• _WHAT NEEDS TO BE DONE_
Leaving out each picture, transcribe the lines of the listing below exactly from the first through the line that contains "Task: Click the Reference Viewer icon".

Start of DATA FOR THIS TASK

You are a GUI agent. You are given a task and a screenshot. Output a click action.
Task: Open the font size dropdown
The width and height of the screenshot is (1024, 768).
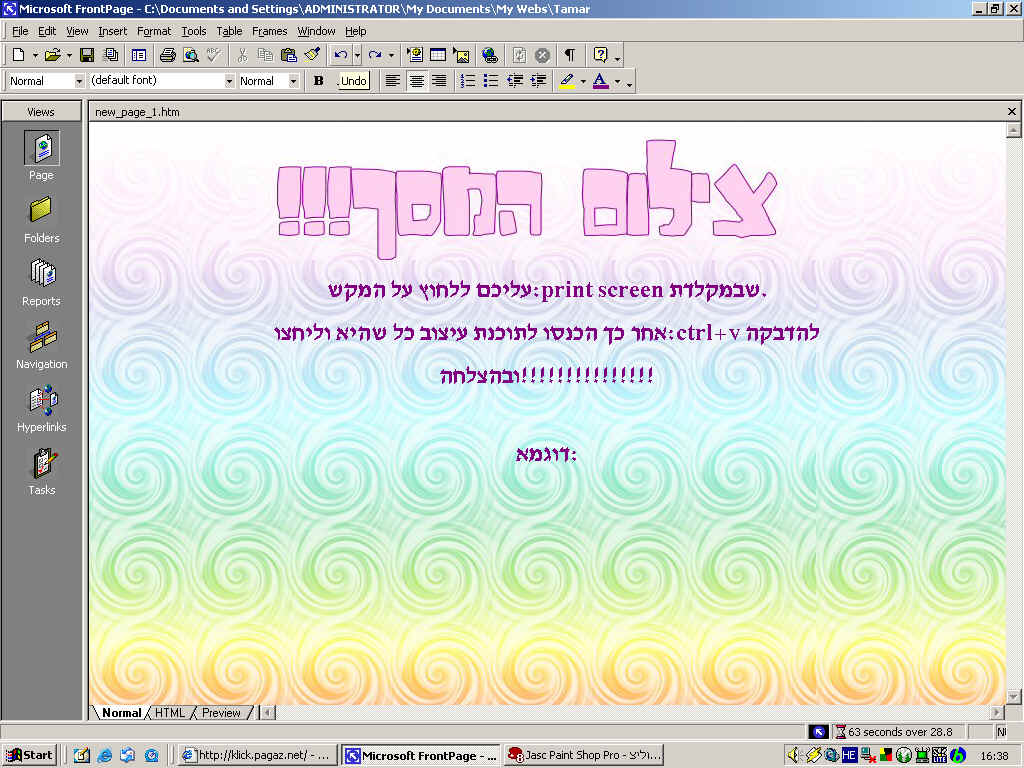click(x=293, y=81)
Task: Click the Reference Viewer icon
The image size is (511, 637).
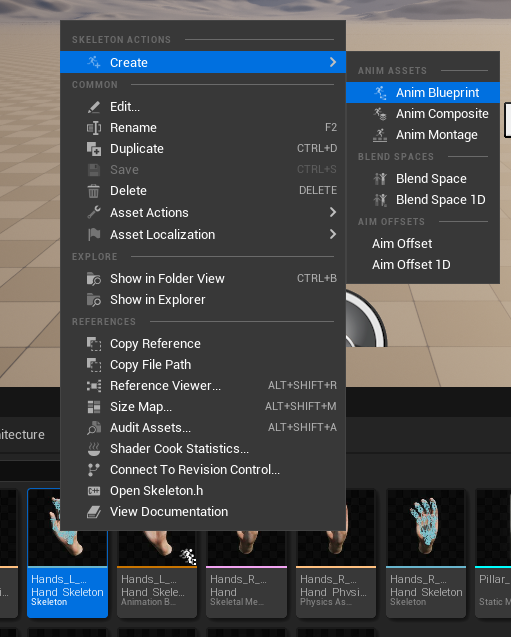Action: [x=94, y=386]
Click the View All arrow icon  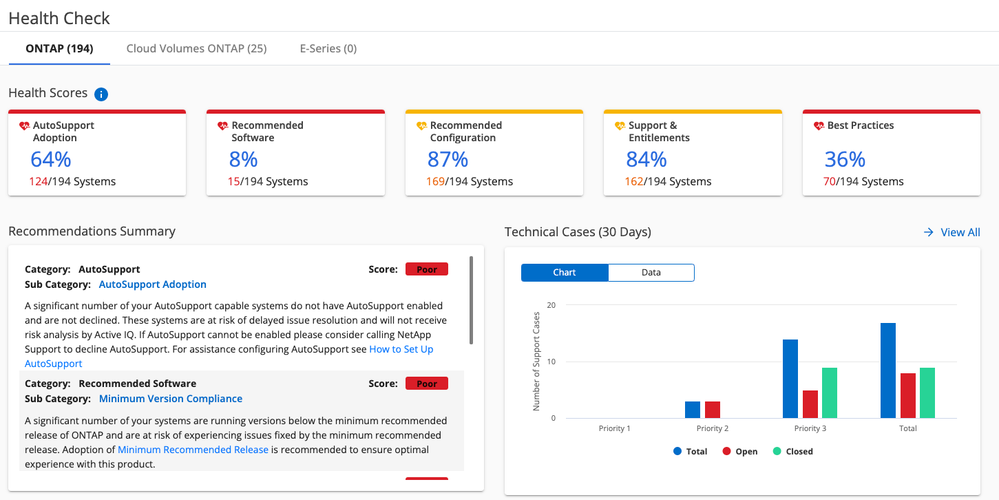coord(928,232)
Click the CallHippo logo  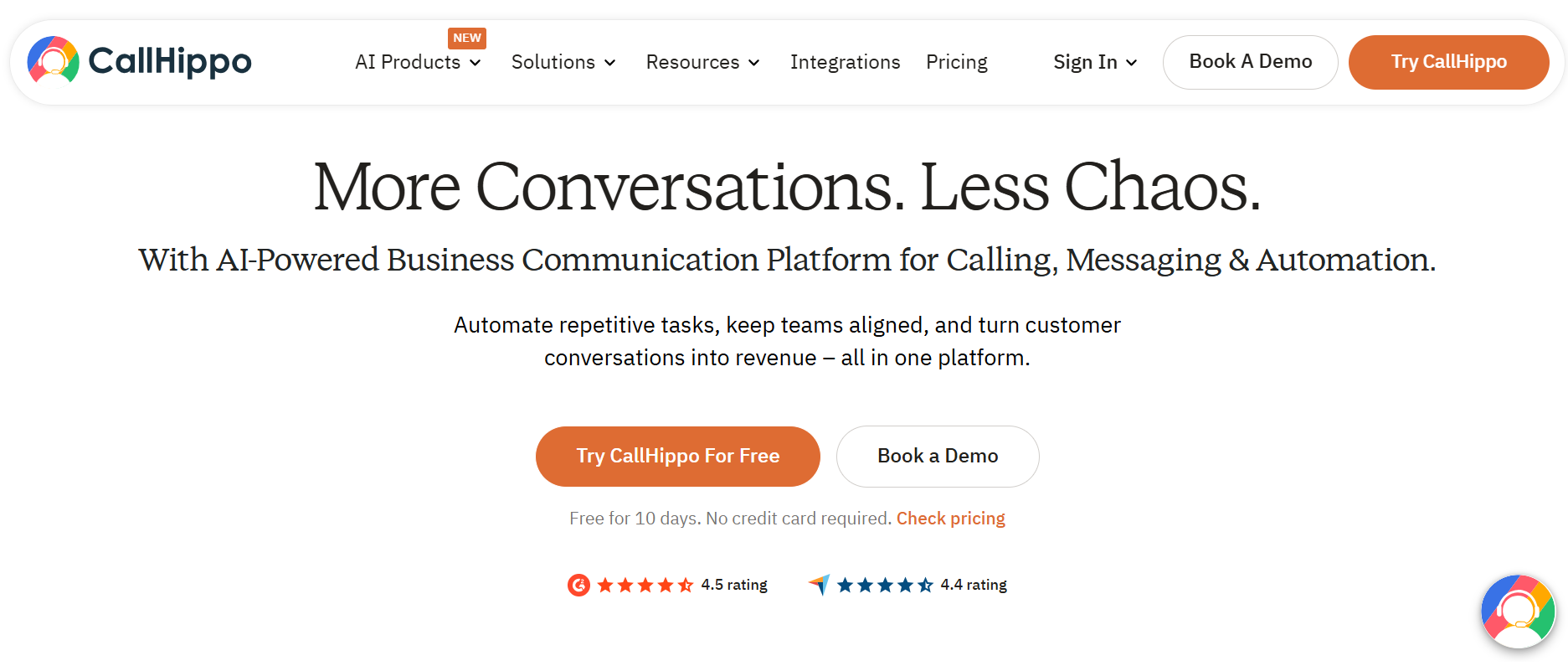tap(138, 61)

End of DATA FOR THIS TASK

• _RESPONSE TO THE EXERCISE_
You are a GUI agent. You are given a task and a screenshot. Output a click action.
Task: Open the font size dropdown
The width and height of the screenshot is (1024, 768).
click(x=293, y=81)
Task: Click the Reference Viewer icon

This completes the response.